I am not endorsing cacophony for its own sake, but there are times the sheer decibel level of the city makes me feel alive. I sense then that I am moving about the streets accompanied by a type of atonal music. And like Lewis Black I also find there are moments I want to blot out what’s going on in my mind — repressing all those feelings and thoughts I have about myself and the larger world that I just don’t want to dwell on.

Later on the same day I travel uptown to a screening and pass the covered-in-scaffolding, Renaissance style, landmarked Art Students League building. The League had sold its air rights to the Extell Development Corporation for $31.8 million, enabling the construction next door of one of the tallest residential towers in the world. That’s nothing new in a city or a street (57th Street) where real estate is king, but nevertheless horrific to look at each time I walk by. It just reinforces my feeling that what the city’s big money developers desire they get — a reality echoed in the rest of the country as well.
I have some time to kill, and looking for a quiet spot to read and reflect I enter Central Park at Columbus Circle. The entrance is filled with hawkers, most of them immigrants for Central Park tours, rental bikes, and Pedi cabs. I walk into the park, and the first thing I see is that on a newly replanted, fenced-in lawn a homeless man has built a complicated lean-to, and I begin to imagine the man has some untapped potential. But I also recall a time when the park had turned into a refuge for the homeless, and drug dealers were omnipresent pushing their wares. It was then far from an inviting place, and except for weekends the park often felt barely used.

I walk a bit and find a bench to sit on, but it turns out to be not much of a respite from the city. The sounds of the street -– the hum of traffic and a variety of sirens — begin to surround me. The bench is also adjacent to a park drive, where I can see an endless flow of bikers, joggers, and tourists in horse drawn carriages. I shouldn’t complain, because the park is not meant to be a private preserve, but a welcoming public space that in the last two decades is used by more and more people for a wide range of activity.
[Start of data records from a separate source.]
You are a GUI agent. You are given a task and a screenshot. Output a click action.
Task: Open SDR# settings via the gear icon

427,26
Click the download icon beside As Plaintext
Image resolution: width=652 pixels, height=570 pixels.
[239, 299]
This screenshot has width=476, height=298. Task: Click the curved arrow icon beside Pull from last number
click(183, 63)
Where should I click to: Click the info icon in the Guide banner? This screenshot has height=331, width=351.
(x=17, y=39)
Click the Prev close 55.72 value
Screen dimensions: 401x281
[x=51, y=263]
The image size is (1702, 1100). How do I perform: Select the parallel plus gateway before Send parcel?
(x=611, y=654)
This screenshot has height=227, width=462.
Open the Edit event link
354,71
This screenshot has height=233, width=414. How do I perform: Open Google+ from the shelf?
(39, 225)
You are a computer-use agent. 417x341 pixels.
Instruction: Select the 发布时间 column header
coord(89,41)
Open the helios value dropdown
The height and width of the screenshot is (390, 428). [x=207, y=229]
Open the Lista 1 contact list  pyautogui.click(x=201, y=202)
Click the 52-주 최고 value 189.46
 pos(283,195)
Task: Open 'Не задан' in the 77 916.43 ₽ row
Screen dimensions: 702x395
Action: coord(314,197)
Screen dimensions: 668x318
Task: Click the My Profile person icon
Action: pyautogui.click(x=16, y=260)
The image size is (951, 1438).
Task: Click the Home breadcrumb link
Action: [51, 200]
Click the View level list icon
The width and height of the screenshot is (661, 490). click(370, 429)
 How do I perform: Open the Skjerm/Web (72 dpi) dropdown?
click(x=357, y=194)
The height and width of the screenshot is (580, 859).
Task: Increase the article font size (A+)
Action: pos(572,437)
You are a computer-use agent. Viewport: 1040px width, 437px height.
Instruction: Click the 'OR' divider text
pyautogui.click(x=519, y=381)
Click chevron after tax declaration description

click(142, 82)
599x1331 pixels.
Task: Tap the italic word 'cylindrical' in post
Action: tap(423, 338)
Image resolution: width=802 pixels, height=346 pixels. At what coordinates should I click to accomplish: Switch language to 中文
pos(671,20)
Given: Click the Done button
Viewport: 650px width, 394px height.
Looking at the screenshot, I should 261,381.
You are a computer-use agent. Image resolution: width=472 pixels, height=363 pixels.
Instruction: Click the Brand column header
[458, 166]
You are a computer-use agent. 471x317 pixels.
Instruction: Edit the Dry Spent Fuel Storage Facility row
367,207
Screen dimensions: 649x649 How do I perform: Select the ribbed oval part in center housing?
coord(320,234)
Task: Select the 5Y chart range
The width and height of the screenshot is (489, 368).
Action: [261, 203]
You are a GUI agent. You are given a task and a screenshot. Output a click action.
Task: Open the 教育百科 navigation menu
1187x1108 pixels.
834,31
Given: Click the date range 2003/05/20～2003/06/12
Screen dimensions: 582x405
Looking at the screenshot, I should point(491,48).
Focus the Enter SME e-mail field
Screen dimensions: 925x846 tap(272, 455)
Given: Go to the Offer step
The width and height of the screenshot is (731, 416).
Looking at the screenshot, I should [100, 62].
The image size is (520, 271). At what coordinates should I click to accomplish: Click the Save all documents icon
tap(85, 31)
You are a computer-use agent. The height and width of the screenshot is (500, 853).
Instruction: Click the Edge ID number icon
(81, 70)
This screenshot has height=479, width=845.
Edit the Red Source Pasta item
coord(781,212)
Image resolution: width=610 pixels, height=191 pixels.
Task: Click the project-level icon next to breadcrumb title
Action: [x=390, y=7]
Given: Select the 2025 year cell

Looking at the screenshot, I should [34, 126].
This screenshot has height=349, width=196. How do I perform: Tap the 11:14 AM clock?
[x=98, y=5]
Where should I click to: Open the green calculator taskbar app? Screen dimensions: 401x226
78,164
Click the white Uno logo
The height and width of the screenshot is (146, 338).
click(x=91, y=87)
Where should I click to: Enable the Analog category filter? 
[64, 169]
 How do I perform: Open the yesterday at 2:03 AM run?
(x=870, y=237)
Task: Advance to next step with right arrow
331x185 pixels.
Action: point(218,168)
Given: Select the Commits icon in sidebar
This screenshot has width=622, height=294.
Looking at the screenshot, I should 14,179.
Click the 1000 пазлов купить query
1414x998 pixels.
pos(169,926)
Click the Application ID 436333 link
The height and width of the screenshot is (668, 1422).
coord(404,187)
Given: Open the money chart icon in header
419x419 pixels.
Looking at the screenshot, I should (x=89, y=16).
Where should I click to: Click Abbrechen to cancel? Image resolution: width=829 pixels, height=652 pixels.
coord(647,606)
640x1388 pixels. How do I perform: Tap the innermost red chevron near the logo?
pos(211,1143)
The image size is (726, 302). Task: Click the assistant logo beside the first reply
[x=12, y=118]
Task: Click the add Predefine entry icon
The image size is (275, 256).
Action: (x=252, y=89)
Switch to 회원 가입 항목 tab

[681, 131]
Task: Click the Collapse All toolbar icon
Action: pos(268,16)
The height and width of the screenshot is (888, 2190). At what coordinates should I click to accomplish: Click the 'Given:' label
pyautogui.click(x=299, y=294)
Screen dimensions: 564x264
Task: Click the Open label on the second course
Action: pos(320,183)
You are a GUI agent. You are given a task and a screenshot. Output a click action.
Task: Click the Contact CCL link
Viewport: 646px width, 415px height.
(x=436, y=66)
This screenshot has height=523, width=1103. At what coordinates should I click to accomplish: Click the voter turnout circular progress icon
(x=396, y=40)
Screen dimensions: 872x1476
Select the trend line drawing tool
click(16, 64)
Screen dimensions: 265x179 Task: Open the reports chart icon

But there are quieter spots nearby. Heckscher ball fields located at 63rd Street is much better place to find a bit of peace. Of course, that’s because there are no teams playing baseball and softball at the time I sit there. In the ’60’s I once played softball on its then badly kept, mottled fields. But now they are lushly green and well manicured, and a great many handsome shade trees surround the fields. I see two men casually throwing a football, and a busker sings folksongs along the path. It’s a moment of relative repose, which Central Park can at times — and in certain spaces — provide. Even the intensely discordant and alive city has places to escape to.